# Bubble nest wars!!!



## Philip The Fish (Apr 25, 2009)

In the left corner, Apollo. In the Right corner, Blanket!!!! Who do you think is winning? haha. I feel bad cause i need to do water changes today and they're gunna be losing their nests.











Little Smile even has one started!!









And a random beautiful picture of Brutus.

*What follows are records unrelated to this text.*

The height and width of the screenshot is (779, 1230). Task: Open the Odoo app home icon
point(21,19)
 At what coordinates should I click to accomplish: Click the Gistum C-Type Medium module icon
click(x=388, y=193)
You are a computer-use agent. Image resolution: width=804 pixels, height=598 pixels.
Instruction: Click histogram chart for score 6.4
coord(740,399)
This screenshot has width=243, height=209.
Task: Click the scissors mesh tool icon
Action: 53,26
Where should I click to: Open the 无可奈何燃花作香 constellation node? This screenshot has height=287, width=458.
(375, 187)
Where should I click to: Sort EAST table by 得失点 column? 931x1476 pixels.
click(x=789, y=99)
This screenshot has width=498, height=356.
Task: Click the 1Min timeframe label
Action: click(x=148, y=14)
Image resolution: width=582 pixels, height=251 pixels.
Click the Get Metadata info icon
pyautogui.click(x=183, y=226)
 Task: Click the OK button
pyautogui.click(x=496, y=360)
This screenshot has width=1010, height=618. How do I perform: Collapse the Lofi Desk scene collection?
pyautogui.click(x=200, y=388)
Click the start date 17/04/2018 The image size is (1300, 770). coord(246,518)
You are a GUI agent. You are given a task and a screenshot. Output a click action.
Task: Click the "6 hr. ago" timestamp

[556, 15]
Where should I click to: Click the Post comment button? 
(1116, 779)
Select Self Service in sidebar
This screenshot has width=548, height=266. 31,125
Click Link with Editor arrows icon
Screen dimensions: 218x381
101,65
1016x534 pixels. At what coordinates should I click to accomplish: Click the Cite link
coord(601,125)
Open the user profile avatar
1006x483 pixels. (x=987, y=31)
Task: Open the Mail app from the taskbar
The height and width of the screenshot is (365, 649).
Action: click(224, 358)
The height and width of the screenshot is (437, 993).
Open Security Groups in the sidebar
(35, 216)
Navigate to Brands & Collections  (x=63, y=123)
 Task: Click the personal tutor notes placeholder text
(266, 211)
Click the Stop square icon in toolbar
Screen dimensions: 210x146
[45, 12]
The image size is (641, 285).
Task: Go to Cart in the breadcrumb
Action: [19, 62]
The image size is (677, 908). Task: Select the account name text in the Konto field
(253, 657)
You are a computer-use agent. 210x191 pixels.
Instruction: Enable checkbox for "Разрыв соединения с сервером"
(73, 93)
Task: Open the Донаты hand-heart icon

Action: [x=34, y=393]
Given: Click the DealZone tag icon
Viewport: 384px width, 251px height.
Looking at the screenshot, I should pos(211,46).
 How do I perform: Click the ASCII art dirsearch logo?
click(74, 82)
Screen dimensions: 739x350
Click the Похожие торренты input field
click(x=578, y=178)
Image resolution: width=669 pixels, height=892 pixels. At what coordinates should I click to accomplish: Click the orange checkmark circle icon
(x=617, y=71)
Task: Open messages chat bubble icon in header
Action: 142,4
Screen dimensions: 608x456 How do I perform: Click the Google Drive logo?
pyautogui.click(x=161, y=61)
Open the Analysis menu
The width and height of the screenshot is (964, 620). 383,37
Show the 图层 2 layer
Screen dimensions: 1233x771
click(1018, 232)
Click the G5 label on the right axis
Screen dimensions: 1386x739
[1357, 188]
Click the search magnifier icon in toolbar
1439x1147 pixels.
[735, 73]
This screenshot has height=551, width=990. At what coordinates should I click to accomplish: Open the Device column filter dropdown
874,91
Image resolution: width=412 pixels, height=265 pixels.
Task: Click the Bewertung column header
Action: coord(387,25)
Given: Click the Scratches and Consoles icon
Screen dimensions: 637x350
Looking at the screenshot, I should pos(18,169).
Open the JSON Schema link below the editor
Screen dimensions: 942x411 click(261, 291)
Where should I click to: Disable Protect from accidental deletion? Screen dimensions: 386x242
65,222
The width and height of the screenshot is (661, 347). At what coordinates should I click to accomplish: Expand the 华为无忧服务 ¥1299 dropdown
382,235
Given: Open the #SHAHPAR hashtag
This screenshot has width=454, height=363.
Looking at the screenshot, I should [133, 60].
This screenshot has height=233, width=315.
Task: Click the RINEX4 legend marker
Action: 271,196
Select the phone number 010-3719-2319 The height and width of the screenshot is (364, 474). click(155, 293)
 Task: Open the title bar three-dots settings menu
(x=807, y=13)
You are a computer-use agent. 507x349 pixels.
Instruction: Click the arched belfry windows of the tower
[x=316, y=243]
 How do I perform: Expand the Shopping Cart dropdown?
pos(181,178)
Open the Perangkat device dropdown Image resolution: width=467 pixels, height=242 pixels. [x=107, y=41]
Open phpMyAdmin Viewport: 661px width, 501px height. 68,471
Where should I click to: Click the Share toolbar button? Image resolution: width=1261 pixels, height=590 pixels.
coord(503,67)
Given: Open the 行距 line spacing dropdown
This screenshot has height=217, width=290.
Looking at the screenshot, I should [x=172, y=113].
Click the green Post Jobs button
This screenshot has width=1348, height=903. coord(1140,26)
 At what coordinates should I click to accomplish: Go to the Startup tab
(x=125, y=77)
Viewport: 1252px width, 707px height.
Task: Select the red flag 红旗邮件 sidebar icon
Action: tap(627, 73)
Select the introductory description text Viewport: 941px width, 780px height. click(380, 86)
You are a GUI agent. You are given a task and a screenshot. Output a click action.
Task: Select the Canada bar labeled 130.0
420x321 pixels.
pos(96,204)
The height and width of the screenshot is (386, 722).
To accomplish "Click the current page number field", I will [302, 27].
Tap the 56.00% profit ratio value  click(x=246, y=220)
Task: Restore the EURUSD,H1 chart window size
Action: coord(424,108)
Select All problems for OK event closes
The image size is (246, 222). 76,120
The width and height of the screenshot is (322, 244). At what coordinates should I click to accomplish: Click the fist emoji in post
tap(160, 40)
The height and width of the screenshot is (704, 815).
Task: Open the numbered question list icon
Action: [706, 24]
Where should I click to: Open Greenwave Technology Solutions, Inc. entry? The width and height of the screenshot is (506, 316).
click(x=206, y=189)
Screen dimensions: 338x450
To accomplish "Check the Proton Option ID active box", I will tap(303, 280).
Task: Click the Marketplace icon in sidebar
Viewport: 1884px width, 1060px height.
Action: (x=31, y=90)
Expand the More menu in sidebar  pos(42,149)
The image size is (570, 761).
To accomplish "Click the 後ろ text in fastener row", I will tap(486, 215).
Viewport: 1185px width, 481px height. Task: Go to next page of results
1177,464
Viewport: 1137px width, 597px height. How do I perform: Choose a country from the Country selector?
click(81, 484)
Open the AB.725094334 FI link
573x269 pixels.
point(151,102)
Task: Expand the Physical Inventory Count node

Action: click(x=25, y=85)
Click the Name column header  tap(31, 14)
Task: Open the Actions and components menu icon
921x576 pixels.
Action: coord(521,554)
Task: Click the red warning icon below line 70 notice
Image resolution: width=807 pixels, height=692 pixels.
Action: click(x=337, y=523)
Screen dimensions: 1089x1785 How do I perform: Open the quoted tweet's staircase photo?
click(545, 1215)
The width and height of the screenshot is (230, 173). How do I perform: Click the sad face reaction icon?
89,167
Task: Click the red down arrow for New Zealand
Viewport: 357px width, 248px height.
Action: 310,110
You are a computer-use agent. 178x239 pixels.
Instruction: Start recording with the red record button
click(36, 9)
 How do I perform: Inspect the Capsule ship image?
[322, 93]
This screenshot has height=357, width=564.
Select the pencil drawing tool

Fish like him are the reason i love bettas so much.


----------



## dramaqueen (Jul 7, 2008)

They're all pretty but Brutus is absolutely gorgeous!!!


----------



## Jazattackk (Jul 20, 2009)

*I think Apollo's winning ;D*


----------



## llonka (Jul 21, 2009)

wow Brutus is beautiful!


----------



## neenjar (Jun 19, 2009)

Brutus is stunning! I love the little war they have going on


----------



## bubs128 (Jul 30, 2009)

Apollo is winning. Brutus is absolutely gorgeous!! Blueberry had one but i changed his tank so it was lost.


----------



## WickedKelpie (Aug 9, 2009)

Brutus is sooo pretty. 

Zero started a bubblenest yesterday... D: And I had to clean his tank today. He prolly hates me.


----------



## MrVampire181 (May 12, 2009)

Nest in jar: ANOTHER NEST!!

Nest in spawning tank: YES!!! Victory!!!



Nice nests!!


----------



## sunkissedinCA (May 7, 2009)

aw i hate when i have to mess up their bubble nests after they worked so hard on em, but hey, clean fresh water will keep them happy and making new ones  and wow, i can't get over how gorgeous brutus is.


----------



## Vikki81207 (May 27, 2009)

Yeah I had to set up the tank for Blue and Aqua for breeding so I had to destroy his bubblenest, it took up almost his full 5 gallons. I was so sad, lol.


----------



## GottaBeBetta (Aug 11, 2009)

I LOVE Brutus! He is so gorgeous


----------